→ **Your goal**: Swap each "Instruction" in the records below for "Command", and write out all of the records again with nothing else altered.

→ **Input**:
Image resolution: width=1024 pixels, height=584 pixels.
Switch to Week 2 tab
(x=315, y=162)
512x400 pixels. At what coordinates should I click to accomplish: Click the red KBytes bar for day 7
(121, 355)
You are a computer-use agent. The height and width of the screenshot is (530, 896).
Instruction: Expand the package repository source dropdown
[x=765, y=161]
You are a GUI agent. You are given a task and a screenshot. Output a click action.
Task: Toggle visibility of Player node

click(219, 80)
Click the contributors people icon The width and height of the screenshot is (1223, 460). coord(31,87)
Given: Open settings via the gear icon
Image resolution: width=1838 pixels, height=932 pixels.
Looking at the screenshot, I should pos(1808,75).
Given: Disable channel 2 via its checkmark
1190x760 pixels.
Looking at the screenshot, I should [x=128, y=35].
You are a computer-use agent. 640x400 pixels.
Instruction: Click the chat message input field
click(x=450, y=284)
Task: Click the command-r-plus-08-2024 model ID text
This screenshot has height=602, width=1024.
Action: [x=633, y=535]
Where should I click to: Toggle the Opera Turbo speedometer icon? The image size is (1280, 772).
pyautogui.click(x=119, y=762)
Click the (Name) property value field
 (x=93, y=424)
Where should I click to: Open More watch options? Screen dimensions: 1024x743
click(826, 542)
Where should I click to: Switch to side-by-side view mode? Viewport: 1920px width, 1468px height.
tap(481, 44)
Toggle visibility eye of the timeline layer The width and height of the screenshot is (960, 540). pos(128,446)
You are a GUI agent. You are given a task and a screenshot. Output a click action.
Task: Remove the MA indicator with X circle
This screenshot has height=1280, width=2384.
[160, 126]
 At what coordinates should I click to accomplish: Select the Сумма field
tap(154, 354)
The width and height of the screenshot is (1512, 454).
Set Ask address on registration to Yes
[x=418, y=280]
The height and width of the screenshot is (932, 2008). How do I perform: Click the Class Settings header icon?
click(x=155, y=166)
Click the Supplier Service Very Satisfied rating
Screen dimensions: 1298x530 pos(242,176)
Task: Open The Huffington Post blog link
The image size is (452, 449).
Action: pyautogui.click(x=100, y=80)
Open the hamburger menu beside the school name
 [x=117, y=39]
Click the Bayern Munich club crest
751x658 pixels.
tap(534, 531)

→ **Solution**:
Image resolution: width=1024 pixels, height=584 pixels.
Switch to Week 2 tab
(x=315, y=162)
512x400 pixels. At what coordinates should I click to accomplish: Click the red KBytes bar for day 7
(121, 355)
You are a computer-use agent. The height and width of the screenshot is (530, 896).
Command: Expand the package repository source dropdown
[x=765, y=161]
You are a GUI agent. You are given a task and a screenshot. Output a click action.
Task: Toggle visibility of Player node

click(219, 80)
Click the contributors people icon The width and height of the screenshot is (1223, 460). coord(31,87)
Given: Open settings via the gear icon
Image resolution: width=1838 pixels, height=932 pixels.
Looking at the screenshot, I should pos(1808,75).
Given: Disable channel 2 via its checkmark
1190x760 pixels.
Looking at the screenshot, I should [x=128, y=35].
You are a computer-use agent. 640x400 pixels.
Command: Click the chat message input field
click(x=450, y=284)
Task: Click the command-r-plus-08-2024 model ID text
This screenshot has height=602, width=1024.
Action: [x=633, y=535]
Where should I click to: Toggle the Opera Turbo speedometer icon? The image size is (1280, 772).
pyautogui.click(x=119, y=762)
Click the (Name) property value field
 (x=93, y=424)
Where should I click to: Open More watch options? Screen dimensions: 1024x743
click(826, 542)
Where should I click to: Switch to side-by-side view mode? Viewport: 1920px width, 1468px height.
tap(481, 44)
Toggle visibility eye of the timeline layer The width and height of the screenshot is (960, 540). pos(128,446)
You are a GUI agent. You are given a task and a screenshot. Output a click action.
Task: Remove the MA indicator with X circle
This screenshot has height=1280, width=2384.
[160, 126]
 At what coordinates should I click to accomplish: Select the Сумма field
tap(154, 354)
The width and height of the screenshot is (1512, 454).
Set Ask address on registration to Yes
[x=418, y=280]
The height and width of the screenshot is (932, 2008). How do I perform: Click the Class Settings header icon?
click(x=155, y=166)
Click the Supplier Service Very Satisfied rating
Screen dimensions: 1298x530 pos(242,176)
Task: Open The Huffington Post blog link
The image size is (452, 449).
Action: pyautogui.click(x=100, y=80)
Open the hamburger menu beside the school name
 [x=117, y=39]
Click the Bayern Munich club crest
751x658 pixels.
tap(534, 531)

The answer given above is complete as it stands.